* **WHAT THE EXERCISE ASKS**
Every record, down to the last line, must be given again exactly.

* **TASK INPUTS**

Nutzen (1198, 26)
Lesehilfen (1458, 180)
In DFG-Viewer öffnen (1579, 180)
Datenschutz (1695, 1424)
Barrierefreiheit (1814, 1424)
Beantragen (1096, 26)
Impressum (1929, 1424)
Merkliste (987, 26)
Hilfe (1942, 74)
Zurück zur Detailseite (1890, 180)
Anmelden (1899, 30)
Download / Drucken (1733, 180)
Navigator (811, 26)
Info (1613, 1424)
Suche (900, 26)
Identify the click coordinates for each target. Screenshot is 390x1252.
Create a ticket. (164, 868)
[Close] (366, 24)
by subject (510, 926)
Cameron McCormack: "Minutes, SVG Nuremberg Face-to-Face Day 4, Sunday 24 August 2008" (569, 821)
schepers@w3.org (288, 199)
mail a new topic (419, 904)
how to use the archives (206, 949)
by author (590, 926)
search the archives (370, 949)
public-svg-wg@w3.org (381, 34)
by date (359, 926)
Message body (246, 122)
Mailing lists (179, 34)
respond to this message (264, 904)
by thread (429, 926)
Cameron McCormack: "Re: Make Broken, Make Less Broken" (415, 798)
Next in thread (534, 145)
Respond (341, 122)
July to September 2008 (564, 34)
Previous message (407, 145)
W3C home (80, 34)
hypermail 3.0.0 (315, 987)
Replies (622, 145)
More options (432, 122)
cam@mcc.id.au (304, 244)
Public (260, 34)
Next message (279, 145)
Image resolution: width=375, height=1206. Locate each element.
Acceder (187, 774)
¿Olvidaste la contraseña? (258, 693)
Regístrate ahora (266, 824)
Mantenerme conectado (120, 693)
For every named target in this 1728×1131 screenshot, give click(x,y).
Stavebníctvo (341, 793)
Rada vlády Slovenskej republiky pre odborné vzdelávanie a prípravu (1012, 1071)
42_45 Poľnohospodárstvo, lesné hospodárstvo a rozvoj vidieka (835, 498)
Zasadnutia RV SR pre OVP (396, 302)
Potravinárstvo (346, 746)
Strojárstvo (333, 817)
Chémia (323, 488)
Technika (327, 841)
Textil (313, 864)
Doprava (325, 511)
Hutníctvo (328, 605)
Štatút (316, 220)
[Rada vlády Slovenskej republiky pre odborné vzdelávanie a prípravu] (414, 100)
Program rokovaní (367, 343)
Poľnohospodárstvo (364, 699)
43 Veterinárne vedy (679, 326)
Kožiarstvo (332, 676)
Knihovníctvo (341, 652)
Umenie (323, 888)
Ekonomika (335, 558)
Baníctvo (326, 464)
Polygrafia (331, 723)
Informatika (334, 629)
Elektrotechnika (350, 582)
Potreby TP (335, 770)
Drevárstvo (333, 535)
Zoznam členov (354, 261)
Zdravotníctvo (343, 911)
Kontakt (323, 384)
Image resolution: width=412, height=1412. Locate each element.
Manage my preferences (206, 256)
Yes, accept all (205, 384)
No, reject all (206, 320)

* **SOLVED EXERCISE**
Nutzen (1198, 26)
Lesehilfen (1458, 180)
In DFG-Viewer öffnen (1579, 180)
Datenschutz (1695, 1424)
Barrierefreiheit (1814, 1424)
Beantragen (1096, 26)
Impressum (1929, 1424)
Merkliste (987, 26)
Hilfe (1942, 74)
Zurück zur Detailseite (1890, 180)
Anmelden (1899, 30)
Download / Drucken (1733, 180)
Navigator (811, 26)
Info (1613, 1424)
Suche (900, 26)
Identify the click coordinates for each target. Screenshot is 390x1252.
Create a ticket. (164, 868)
[Close] (366, 24)
by subject (510, 926)
Cameron McCormack: "Minutes, SVG Nuremberg Face-to-Face Day 4, Sunday 24 August 2008" (569, 821)
schepers@w3.org (288, 199)
mail a new topic (419, 904)
how to use the archives (206, 949)
by author (590, 926)
search the archives (370, 949)
public-svg-wg@w3.org (381, 34)
by date (359, 926)
Message body (246, 122)
Mailing lists (179, 34)
respond to this message (264, 904)
by thread (429, 926)
Cameron McCormack: "Re: Make Broken, Make Less Broken" (415, 798)
Next in thread (534, 145)
Respond (341, 122)
July to September 2008 (564, 34)
Previous message (407, 145)
W3C home (80, 34)
hypermail 3.0.0 (315, 987)
Replies (622, 145)
More options (432, 122)
cam@mcc.id.au (304, 244)
Public (260, 34)
Next message (279, 145)
Image resolution: width=375, height=1206. Locate each element.
Acceder (187, 774)
¿Olvidaste la contraseña? (258, 693)
Regístrate ahora (266, 824)
Mantenerme conectado (120, 693)
For every named target in this 1728×1131 screenshot, give click(x,y).
Stavebníctvo (341, 793)
Rada vlády Slovenskej republiky pre odborné vzdelávanie a prípravu (1012, 1071)
42_45 Poľnohospodárstvo, lesné hospodárstvo a rozvoj vidieka (835, 498)
Zasadnutia RV SR pre OVP (396, 302)
Potravinárstvo (346, 746)
Strojárstvo (333, 817)
Chémia (323, 488)
Technika (327, 841)
Textil (313, 864)
Doprava (325, 511)
Hutníctvo (328, 605)
Štatút (316, 220)
[Rada vlády Slovenskej republiky pre odborné vzdelávanie a prípravu] (414, 100)
Program rokovaní (367, 343)
Poľnohospodárstvo (364, 699)
43 Veterinárne vedy (679, 326)
Kožiarstvo (332, 676)
Knihovníctvo (341, 652)
Umenie (323, 888)
Ekonomika (335, 558)
Baníctvo (326, 464)
Polygrafia (331, 723)
Informatika (334, 629)
Elektrotechnika (350, 582)
Potreby TP (335, 770)
Drevárstvo (333, 535)
Zoznam členov (354, 261)
Zdravotníctvo (343, 911)
Kontakt (323, 384)
Image resolution: width=412, height=1412. Locate each element.
Manage my preferences (206, 256)
Yes, accept all (205, 384)
No, reject all (206, 320)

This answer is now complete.